Instructions to follow
Copy each of the following items word for word, leaving nothing out.

Listed records
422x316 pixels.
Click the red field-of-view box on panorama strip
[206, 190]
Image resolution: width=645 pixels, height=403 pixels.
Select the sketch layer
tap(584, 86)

Written response
422x316 pixels.
Click the red field-of-view box on panorama strip
[206, 190]
Image resolution: width=645 pixels, height=403 pixels.
Select the sketch layer
tap(584, 86)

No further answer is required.